Mumbai, May 2 (PTI) “Media and technology are like helmets in a cricket kit,” former India captain and coach Ravi Shastri said on Friday, urging players to “embrace” both as without them, the sport wouldn’t have evolved the way it did in the last 40-45 years.
Shastri said while there were only two mediums — radio and Doordarshan (TV) — during his playing days, the game has come a long way after India won the 1983 World Cup.
“India has won a lot of tournaments in the last 40 years since we first won it in 1983. We made people dream,” the 62-year-old Shastri said during a panel discussion on ‘Intersection of Sports, Technology, Entrepreneurship and Media’ at the World Audio Visual and Entertainment Summit (WAVES) here.
“But you need the support. It’s like you had pads in your kit bag, you had a cricket bat in your kit bag, media is part of the kit bag. Media and technology is like a helmet in your cricket bag; you jolly well embrace it.”
Shastri said technology, especially, is an essential element of sport now and players need to know how to use it to build themselves.

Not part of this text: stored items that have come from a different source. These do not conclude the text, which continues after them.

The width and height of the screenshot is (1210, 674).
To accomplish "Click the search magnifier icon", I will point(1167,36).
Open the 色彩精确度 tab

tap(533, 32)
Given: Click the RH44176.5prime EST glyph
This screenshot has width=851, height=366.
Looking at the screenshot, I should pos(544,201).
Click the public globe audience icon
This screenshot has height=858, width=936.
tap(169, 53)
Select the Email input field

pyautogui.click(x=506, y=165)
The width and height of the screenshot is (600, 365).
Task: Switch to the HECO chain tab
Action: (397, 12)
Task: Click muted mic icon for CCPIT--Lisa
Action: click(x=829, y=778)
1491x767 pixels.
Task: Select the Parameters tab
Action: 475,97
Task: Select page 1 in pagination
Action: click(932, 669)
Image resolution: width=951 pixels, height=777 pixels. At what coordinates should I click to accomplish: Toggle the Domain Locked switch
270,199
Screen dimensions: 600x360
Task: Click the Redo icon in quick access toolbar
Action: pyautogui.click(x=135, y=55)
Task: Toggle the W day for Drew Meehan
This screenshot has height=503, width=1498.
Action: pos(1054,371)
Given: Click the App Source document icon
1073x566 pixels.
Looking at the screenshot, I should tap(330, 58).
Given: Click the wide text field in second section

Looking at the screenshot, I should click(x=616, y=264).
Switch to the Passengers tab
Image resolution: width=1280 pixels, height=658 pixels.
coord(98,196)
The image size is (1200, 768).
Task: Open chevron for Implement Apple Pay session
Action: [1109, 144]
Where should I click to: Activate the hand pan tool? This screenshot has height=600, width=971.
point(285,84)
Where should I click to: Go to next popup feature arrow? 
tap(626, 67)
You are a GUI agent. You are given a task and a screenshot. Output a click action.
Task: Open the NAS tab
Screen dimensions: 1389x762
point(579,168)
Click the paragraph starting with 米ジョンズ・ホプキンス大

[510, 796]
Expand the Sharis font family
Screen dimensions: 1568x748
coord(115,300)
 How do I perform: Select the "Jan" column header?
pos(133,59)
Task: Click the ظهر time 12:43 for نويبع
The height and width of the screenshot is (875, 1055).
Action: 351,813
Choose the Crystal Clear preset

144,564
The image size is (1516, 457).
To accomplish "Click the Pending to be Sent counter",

“So you jolly well embrace technology. AI (Artificial Intelligence), that’s coming into play now big time. It’s for your benefit. It’s for the team’s benefit and it’s for the growth of the game at the end of it all,” he said.
Shastri said the brand association earlier was only restricted to logos and doing advertisements, but all that has changed with several broadcast platforms coming up.
“I have seen this game evolve, each one of the players here have been a part of it to see where the game has gone in last 40-45 years…Without these platforms, the game wouldn’t have evolved the way it has,” he said.
“In my time it was radio and Doordarshan. Relationship with brands was only (about) ads, it was (about) logos.”
“There was no brand association, there was no social media. There was no podcast, but this is where it is going and it is only getting bigger,” he added.
Shastri said the varied platforms have increased the visibility of a player which was not the case before.
“We are a country of 1.5 billion people. We are young; 70 per cent of the people are below the age of 30. Sport is something that drives you, and if you think it didn’t drive them, it woke them up during Covid (pandemic).
“It brought smiles on their faces when India played, wherever they played, whatever sport, whether it was cricket, football, hockey, whatever. When you perform(ed), (you get) even bigger smiles.
“Even when you were in lockdown or quarantine or whatever. But why could they see it? Because of the platforms that exist,” he said.
Shastri also stressed on the benefits of technology enjoyed by modern-day players.
“What technology has done for the sport is unbelievable. Today, a player can go back and watch himself a 100 times. There’ll be enough replays showing what he’s done right, what he’s done wrong,” he said.
“There’s technology to go even more into detail, to tell you more about your opponent, about yourself, about your strengths, your weaknesses to then take on opposition wherever it exists and kill them.”